### Page ###

Audio streaming via TCP socket on Android

tritop picture tritop · Jun 3, 2014 · Viewed 9.4k times · Source

I am streaming mic input from a C Server via socket. I know the stream works because it does with a C client and I am getting the right values on my Android client.

I am streaming a 1024 floatarray. One float are 4 bytes. So I got a incoming stream with 4096 bytes per frame. I am getting the floats out of this bytes and I know this floats are the ones I sent, so that part should work.

Now I want to get that stream directly to the phones speakers by using AudioTrack. I tried to input the bytes I received directly: just noise. I tried to cast it back to a byte array, still the same. I tried to cast that float into short (because AudioTrack takes bytes or short). I could get something that could have been my mic input (knocking), but very scratchy and and extremely laggy. I would understand if there was a lag between the frames, but I can't even get one clear sound. I can, however, output a sin sound clearly that I produce locally and put into that shortarray. Now I wonder if I got some issues in my code anyone of you can see, because I don't see them.

What I am doing is: I put 4 bytes in a byte array. I get the float out of it. As soon as I got one Frame in my float array (I am controlling that with a bool, not nice, but it should work) I put it in my shortarray and let audiotrack play it. This double casting might be slow, but I do it because its the closest I got to playing the actual input.

Edit: I checked the endianess by comparing the floats, they have the proper values between -1 and 1 and are the same ones I send. Since I don't change the endianess when casting to float, I don't get why forwarding a 4096 byte array to AudioTrack directly doesn't work neither. There might be something wrong with the multithreading, but I don't see what it could be.

Edit 2: I discovered a minor problem - I reset j at 1023. But that missing float should not have been the problem. What I did other than that was to put the method that took the stream from the socket in another thread instead of calling it in a async task. That made it work, I now am able to understand the mic sounds. Still the quality is very poor - might there be a reason for that in the code? Also I got a delay of about 10 seconds. Only about half a second is caused by WLAN, so I wonder if it might be the codes fault. Any further thoughts are appreciated.

### Dataset extract ###

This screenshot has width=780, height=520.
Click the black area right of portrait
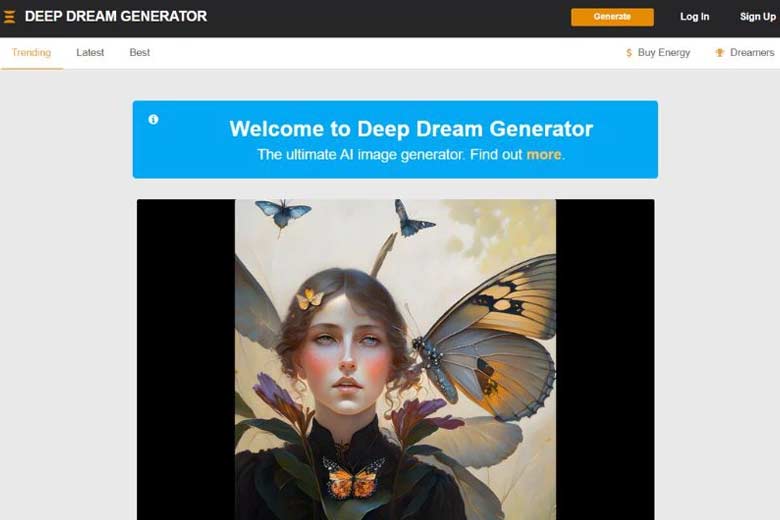[605, 359]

###

# Stated problem A
Answer these questions from the post on audio streaming:
(i) How many bytes per frame does the incoming stream contain?
(ii) What sound could the poster output clearly?
(iii) How long is the delay, and about how much of it does WLAN cause?
# Stated problem B
Write out, word for word, everything in the post on audio streaming from "Audio streaming via" down to "my Android client.".

# Final result A
(i) 4096 bytes per frame.
(ii) A sin sound produced locally and put into the short array.
(iii) About 10 seconds, of which only about half a second is caused by WLAN.

# Final result B
Audio streaming via TCP socket on Android

tritop picture tritop · Jun 3, 2014 · Viewed 9.4k times · Source

I am streaming mic input from a C Server via socket. I know the stream works because it does with a C client and I am getting the right values on my Android client.